[pcre-dev] [Bug 1490] Awkward semantics of anchored patterns…

Top Page
Delete this message
Author: Philip Hazel
Date:  
To: pcre-dev
Subject: [pcre-dev] [Bug 1490] Awkward semantics of anchored patterns with lookbehind assertions
------- You are receiving this mail because: -------
You are on the CC list for the bug.

http://bugs.exim.org/show_bug.cgi?id=1490




--- Comment #1 from Philip Hazel <ph10@???> 2014-06-06 10:25:32 ---
On Thu, 5 Jun 2014, Markus Mottl wrote:

> In order to implement "split" in a PERL-compatible way, it is necessary to
> check for null patterns as the function advances over the subject string. My
> OCaml-bindings for PCRE use the "ANCHORED" and "NOTEMPTY" flags for that
> purpose. But this apparently causes problems when lookbehind assertions are
> used in the user's pattern, because they are still allowed to match before the
> current position, even when anchored.
>
> It is in principle possible to work around this issue. I could change the API
> of my OCaml-bindings such that users can pass two offsets to all
> PCRE-functions: one for the beginning of the subject string, one for the match
> position. The C-stubs of the bindings would then have to add the new offset to
> the string pointer before calling PCRE and, if non-zero, readjust the match
> indexes afterwards.
-.-.-
▸ Written task: Continue the PCRE bug-report message on anchored patterns and lookbehind assertions, starting right after its final quoted sentence.
-.-.-
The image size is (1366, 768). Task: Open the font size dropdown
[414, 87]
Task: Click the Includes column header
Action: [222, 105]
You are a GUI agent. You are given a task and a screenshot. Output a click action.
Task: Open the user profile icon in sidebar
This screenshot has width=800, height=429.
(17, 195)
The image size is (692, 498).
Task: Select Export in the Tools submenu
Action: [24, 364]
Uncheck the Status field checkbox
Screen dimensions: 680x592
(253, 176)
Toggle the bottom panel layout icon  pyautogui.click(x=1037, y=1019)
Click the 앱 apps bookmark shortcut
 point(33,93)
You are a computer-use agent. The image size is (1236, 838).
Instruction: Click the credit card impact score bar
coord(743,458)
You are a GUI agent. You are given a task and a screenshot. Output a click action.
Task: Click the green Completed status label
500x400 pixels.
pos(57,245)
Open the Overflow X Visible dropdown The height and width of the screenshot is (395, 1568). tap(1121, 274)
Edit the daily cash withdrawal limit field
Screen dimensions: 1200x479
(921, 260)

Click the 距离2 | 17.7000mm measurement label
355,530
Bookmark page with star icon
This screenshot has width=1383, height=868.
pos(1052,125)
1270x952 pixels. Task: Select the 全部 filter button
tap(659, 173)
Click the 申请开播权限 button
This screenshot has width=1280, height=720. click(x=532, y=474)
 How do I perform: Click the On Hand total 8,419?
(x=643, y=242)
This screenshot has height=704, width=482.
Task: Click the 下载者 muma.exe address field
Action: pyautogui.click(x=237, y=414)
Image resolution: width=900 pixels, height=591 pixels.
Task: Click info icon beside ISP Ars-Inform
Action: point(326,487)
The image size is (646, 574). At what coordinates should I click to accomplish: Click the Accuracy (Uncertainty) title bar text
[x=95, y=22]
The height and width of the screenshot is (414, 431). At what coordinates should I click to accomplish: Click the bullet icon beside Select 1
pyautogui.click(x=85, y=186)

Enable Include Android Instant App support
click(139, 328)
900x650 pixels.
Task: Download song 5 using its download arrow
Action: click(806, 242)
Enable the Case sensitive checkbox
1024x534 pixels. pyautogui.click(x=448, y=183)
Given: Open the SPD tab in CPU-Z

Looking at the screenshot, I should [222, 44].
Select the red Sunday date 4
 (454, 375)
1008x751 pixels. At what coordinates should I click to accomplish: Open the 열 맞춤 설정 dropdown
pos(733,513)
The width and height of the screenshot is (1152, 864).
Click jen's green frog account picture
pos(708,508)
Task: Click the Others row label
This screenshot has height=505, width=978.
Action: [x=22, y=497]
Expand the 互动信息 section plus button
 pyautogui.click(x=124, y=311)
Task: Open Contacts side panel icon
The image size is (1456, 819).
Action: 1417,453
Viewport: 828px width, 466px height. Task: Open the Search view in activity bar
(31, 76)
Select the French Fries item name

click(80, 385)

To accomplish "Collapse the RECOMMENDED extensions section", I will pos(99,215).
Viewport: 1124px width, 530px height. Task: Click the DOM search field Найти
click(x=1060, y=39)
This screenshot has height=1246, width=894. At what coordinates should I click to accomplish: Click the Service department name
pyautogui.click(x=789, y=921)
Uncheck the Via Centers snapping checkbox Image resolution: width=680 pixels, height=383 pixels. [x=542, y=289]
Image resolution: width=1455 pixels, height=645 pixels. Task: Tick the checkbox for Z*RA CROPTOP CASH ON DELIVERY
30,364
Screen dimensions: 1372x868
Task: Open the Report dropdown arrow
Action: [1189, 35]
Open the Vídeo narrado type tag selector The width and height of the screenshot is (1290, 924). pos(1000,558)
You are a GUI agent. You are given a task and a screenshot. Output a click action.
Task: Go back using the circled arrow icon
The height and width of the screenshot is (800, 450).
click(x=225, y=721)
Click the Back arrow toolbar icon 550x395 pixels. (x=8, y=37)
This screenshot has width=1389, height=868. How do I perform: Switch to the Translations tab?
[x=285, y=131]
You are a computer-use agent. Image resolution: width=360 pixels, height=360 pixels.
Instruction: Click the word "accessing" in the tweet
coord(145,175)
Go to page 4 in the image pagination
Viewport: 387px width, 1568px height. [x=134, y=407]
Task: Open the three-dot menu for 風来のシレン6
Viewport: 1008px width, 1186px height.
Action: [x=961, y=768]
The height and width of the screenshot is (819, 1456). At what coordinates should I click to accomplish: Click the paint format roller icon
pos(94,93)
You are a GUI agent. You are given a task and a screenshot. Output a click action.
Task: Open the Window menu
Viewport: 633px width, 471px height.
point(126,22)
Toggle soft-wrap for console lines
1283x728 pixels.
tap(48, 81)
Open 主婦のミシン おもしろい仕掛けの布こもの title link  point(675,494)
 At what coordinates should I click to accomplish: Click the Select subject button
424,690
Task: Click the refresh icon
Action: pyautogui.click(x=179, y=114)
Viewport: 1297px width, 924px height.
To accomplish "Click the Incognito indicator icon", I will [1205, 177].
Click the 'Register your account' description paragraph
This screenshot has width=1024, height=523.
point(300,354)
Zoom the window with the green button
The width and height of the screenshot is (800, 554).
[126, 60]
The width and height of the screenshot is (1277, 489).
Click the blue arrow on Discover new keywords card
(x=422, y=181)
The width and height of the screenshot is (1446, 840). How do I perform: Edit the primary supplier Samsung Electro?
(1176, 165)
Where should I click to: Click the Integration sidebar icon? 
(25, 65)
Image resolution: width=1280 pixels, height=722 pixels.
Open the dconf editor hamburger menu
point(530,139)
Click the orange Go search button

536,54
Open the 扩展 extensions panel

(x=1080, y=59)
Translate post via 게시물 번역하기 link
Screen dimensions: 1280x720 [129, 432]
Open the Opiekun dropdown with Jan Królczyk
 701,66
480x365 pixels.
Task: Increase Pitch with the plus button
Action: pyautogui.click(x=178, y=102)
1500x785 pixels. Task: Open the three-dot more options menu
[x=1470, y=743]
-.-.-
▸ Result of the task:
I don't understand your last sentence because pcre_exec() already has a
startoffset argument that does exactly this. Its use is demonstrated in
the pcredemo.c file that is part of the PCRE distribution.

> Besides being somewhat involved, this API-change would likely be very
> confusing to users, because they would now have to reason about two string
> offsets.
>
> I don't think the current ANCHORED-semantics should be changed, because some
> people may depend on it. But it would be great if there were another flag that
> would prevent lookbehind assertions from matching before the start of the
> match, essentially treating this position as the true start of the subject
> string.


I'm confused. If you want "this position" to be the true start of the
string, then surely you can just pass it as the subject string to
pcre_exec()? What am I missing here?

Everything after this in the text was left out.